COLUMBUS, Ohio (AP) — The Ohio Supreme Court is considering a case that will define some of the parameters and limits of a crime victims’ rights law that amended the state’s Constitution in 2017.
A man convicted of rape and kidnapping charges appealed his conviction to the state’s highest court, which heard arguments on Wednesday on whether Marsy’s Law allows a victim to sit at the prosecutor’s table during a trial, cleveland.com reported.
An attorney for Theodis Montgomery argued that his conviction should be overturned and he should be given a new trial because his accuser sat at the prosecutor’s table during the trial.
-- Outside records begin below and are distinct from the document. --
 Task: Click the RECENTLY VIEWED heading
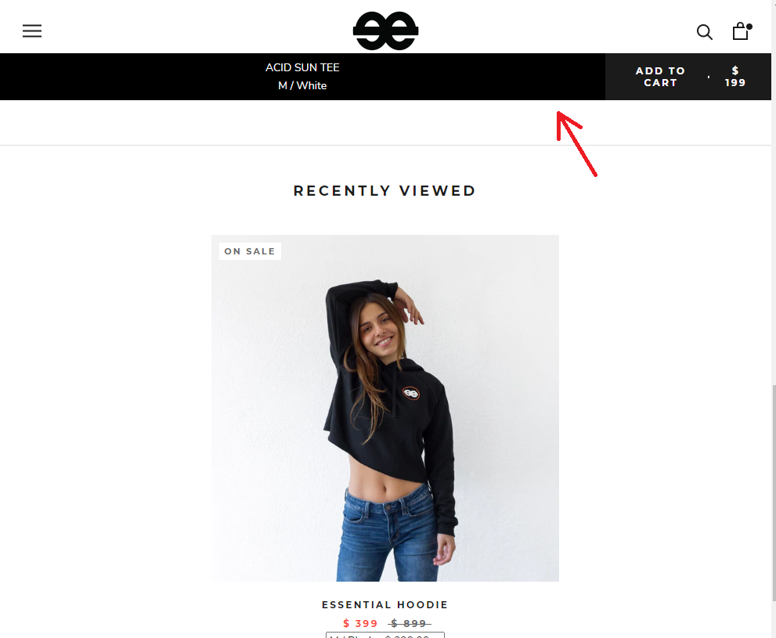[385, 191]
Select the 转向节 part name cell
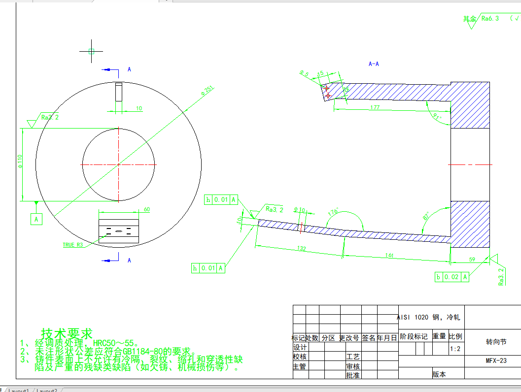Image resolution: width=521 pixels, height=392 pixels. click(x=496, y=342)
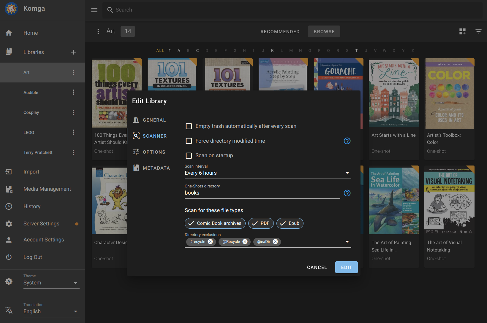487x323 pixels.
Task: Switch to the Options tab
Action: 154,152
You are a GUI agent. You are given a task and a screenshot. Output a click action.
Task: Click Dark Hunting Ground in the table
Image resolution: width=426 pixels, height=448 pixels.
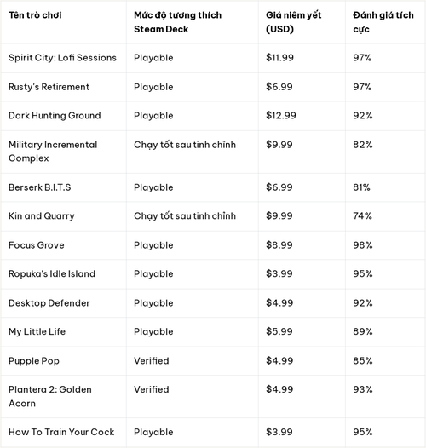[55, 116]
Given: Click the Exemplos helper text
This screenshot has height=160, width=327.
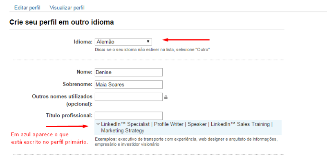Looking at the screenshot, I should pyautogui.click(x=186, y=142).
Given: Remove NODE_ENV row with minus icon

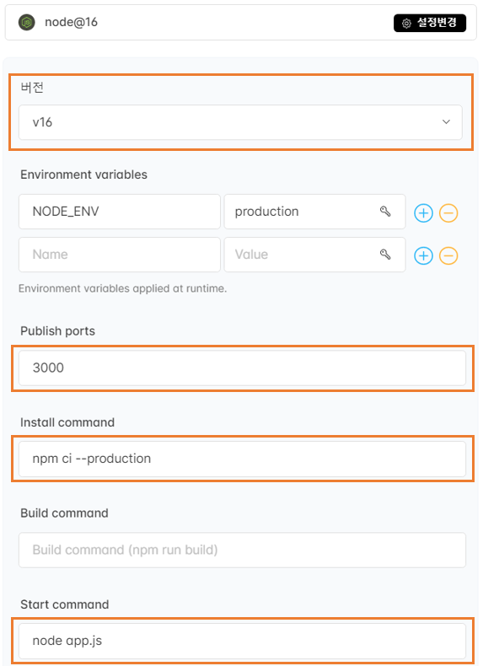Looking at the screenshot, I should pos(448,212).
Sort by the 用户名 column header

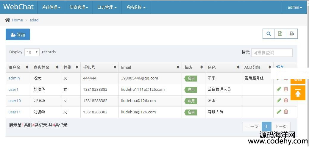pos(18,67)
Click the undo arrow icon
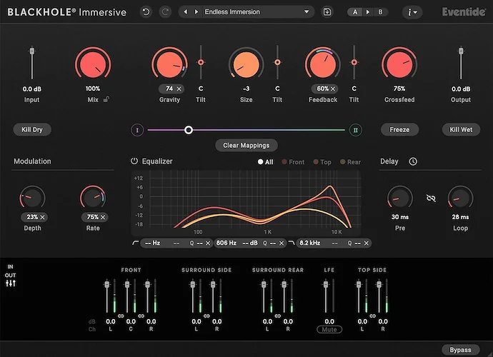This screenshot has height=357, width=493. click(146, 12)
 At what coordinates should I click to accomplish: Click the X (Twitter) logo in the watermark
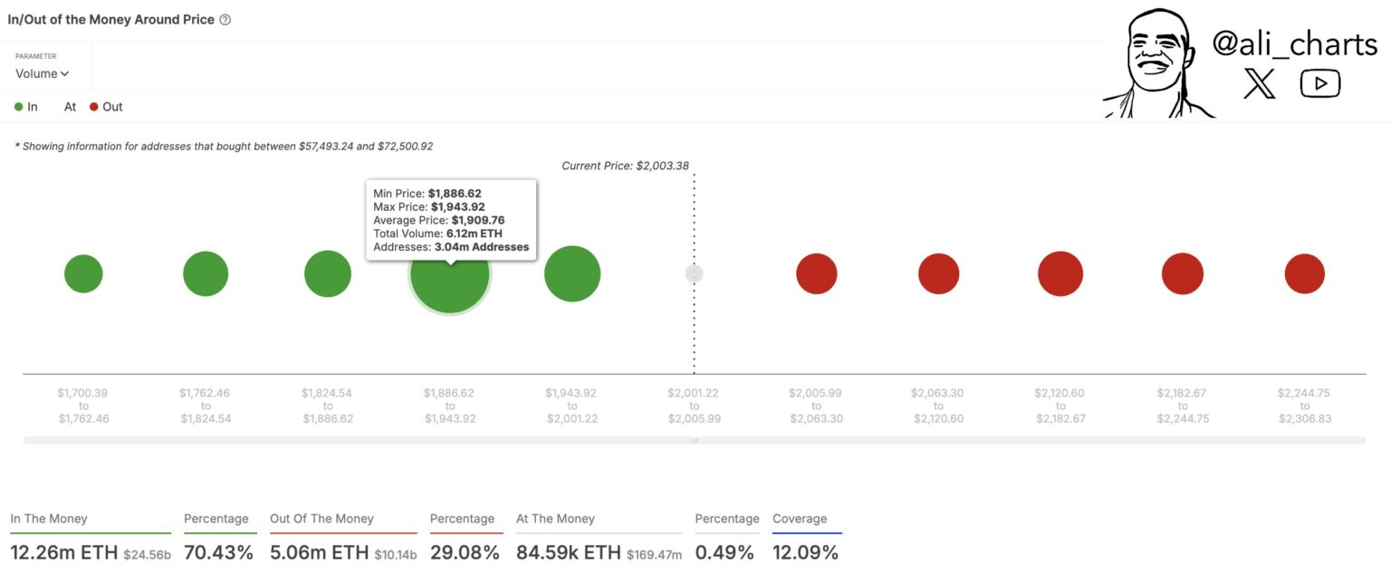[1258, 83]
Addison Spriggs, his attorney, argued that the seating arrangement gave undue credibility to the witness, the newspaper reported.
A prosecutor for Stark County, Kristine Beard, said the victim’s mere presence at the prosecutor’s table doesn’t make a difference.
“I don’t think bolsters their credibility any more than presenting their testimony on behalf of the state, any more than letting them sit in the back of the courtroom, behind the defendant or behind the state’s chair,” she said.
Marsy’s Law was passed overwhelmingly by Ohio voters in November 2017 as an amendment to the state Constitution. Among other things, it requires police to notify victims of their right to be present at all court proceedings involving their case, but does not specifically allow their being seated at the prosecutor’s table. The law also requires police to notify victims or their families when an offender is released from jail or escapes.